On Mon, Oct 08, 2007 at 11:22:40PM +0200, Steffen Prohaska wrote:
This commit adds a mechanism to provide absolute paths to the
commands called by 'git mergetool'. A path can be specified
in the configuation variable merge.<toolname>path.

This patch doesn't work if the config file doesn't specify an explicit
mergetool via merge.tool.   The reason for that is this loop:

    for i in $merge_tool_candidates; do
        if test $i = emerge ; then
            cmd=emacs
        else
            cmd=$i
        fi
        if type $cmd > /dev/null 2>&1; then
            merge_tool=$i
            break
        fi
    done

is only checking to see if $cmd is in the path; it's not looking up
the merge.<toolname>path variable in this loop.

I didn't change the automatic detection. It should work as before.
That is it continues to assume that merge tools are in PATH.

Is you expectation that git-mergetool should also consider the
absolute paths provided in merge.<toolname>path?

When I wrote the patch I had in mind that people will set the
merge.tool explicitly if they provide an absolute path. Automatic
detection would only be used if nothing is configured. In this
case a tool must be in PATH or would not be found.


I guess the other question is whether we would be better off simply
telling the user to specify an absolute pathname in merge.tool, and
then having git-mergetool strip off the directory path via basename,
and then on window systems, stripping off the .EXE or .COM suffix, and
then downcasing the name so that something like "C:\Program
Files\ECMerge\ECMerge.exe" gets translated to "ecmerge".  Would I be
right in guessing that the reason why you used merge.<toolname>path
approach was to avoid this messy headache?

Yes. The program to start ECMerge on Windows is called 'guimerge.exe'.
Hard to derive a sensible short name from this.
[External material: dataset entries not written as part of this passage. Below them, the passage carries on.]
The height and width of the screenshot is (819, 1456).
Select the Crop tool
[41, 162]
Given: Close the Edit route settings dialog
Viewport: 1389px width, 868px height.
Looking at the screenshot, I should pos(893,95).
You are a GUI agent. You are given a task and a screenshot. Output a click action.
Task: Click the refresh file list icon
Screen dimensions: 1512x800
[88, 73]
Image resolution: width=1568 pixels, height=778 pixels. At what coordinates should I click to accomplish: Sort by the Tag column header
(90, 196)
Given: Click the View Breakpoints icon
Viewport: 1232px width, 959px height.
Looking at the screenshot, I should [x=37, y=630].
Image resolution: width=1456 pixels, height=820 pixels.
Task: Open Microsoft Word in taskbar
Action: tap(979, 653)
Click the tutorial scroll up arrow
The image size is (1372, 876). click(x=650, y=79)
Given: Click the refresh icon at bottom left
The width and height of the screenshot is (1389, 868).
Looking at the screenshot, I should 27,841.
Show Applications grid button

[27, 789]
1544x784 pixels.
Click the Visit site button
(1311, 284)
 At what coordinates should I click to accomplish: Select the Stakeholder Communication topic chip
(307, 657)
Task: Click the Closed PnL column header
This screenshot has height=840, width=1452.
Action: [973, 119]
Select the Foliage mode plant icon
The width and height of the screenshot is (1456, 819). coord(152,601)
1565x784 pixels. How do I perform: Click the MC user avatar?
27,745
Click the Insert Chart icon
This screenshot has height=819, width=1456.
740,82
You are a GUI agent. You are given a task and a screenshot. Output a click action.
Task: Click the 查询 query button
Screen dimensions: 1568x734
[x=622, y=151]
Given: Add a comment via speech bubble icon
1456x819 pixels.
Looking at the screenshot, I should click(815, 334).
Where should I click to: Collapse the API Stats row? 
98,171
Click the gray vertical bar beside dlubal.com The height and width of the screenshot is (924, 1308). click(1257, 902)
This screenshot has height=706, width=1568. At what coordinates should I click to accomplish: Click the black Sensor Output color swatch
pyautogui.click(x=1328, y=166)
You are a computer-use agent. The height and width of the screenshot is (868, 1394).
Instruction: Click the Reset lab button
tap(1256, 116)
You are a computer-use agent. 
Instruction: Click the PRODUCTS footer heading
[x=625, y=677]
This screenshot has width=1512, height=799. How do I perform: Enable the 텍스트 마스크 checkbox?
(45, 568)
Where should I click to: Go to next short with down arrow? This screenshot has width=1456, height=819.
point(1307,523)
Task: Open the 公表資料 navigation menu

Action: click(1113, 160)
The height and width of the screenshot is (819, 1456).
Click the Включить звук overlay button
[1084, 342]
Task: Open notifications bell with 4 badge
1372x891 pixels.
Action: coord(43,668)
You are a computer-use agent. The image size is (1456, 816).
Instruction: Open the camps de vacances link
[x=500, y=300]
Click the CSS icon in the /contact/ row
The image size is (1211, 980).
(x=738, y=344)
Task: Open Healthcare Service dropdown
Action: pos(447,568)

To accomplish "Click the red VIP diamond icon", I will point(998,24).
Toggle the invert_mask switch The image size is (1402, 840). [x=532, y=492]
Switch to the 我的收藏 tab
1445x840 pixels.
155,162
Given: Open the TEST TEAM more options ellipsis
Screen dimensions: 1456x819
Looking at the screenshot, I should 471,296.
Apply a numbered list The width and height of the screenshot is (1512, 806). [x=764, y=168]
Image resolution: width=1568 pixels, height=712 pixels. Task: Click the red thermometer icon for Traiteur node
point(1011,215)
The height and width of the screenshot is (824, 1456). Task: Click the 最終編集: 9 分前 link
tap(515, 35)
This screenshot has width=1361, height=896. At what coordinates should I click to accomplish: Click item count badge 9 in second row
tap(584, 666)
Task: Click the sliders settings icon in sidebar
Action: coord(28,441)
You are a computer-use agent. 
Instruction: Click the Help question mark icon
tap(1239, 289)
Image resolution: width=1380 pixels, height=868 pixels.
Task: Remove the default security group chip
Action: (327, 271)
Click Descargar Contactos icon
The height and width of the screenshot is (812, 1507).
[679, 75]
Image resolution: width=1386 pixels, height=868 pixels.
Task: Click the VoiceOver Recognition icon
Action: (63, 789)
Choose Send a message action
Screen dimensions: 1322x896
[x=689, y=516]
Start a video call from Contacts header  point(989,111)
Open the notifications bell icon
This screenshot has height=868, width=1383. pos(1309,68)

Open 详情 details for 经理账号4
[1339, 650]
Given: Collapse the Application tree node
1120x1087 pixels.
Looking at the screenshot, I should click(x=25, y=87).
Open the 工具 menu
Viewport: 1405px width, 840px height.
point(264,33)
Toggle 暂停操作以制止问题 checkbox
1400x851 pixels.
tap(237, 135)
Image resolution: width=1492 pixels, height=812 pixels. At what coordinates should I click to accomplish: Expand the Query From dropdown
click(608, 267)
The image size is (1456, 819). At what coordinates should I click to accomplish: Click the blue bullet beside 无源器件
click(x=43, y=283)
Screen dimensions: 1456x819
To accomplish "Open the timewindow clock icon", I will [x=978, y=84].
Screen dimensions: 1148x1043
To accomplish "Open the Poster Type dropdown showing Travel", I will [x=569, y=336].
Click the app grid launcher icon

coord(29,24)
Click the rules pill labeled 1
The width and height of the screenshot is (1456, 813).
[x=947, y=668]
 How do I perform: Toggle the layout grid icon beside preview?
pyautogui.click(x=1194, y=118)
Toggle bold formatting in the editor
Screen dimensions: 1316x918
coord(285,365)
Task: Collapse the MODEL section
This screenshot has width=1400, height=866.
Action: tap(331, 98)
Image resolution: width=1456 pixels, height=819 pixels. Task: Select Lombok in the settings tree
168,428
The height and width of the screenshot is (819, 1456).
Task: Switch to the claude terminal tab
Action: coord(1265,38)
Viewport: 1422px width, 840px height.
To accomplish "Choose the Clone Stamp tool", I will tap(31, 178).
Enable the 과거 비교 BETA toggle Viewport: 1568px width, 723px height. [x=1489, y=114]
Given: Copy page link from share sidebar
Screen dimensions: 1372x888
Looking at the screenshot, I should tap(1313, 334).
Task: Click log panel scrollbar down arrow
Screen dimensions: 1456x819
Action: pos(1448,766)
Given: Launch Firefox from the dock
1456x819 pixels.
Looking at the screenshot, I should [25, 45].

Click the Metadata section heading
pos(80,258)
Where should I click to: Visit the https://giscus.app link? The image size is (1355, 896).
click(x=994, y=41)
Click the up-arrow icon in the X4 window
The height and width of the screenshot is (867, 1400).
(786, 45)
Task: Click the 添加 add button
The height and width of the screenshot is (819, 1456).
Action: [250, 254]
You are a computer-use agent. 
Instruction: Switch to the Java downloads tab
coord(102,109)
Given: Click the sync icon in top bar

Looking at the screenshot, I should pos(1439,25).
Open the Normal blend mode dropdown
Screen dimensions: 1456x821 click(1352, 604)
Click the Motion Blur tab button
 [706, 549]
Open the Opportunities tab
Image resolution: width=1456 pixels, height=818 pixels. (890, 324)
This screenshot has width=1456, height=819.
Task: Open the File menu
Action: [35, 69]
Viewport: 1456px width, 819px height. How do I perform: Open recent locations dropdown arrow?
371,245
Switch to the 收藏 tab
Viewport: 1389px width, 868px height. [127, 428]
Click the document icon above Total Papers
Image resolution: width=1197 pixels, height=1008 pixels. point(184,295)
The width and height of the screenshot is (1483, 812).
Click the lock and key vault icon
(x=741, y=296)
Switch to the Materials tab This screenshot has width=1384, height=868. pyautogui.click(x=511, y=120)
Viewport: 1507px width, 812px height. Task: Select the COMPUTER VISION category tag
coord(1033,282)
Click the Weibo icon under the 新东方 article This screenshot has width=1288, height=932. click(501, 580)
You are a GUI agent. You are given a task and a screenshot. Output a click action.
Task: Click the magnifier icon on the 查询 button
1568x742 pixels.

So I don't think that an automatic translation is an option. I prefer
to provide the absolute paths.

Absolute paths have another advantage. You can set several of them
and choose a tool on the command line. Maybe you have several tools
you want to try. Or you hacking with someone else who preferes a
different tool. Or you just want to give a demo. I see
merge.<toolname>path more as a database associating absolute paths
with the shortnames.

My mental model is as follows:
1) merge.tool selects the mechanism needed to call the tool, that is
command line arguments, how merge result is passed, ...
2) merge.<toolname>path provides additional information how to locate
the selected tool in the filesystem.

The two points are somewhat orthogonal. I'd not fuse them into one.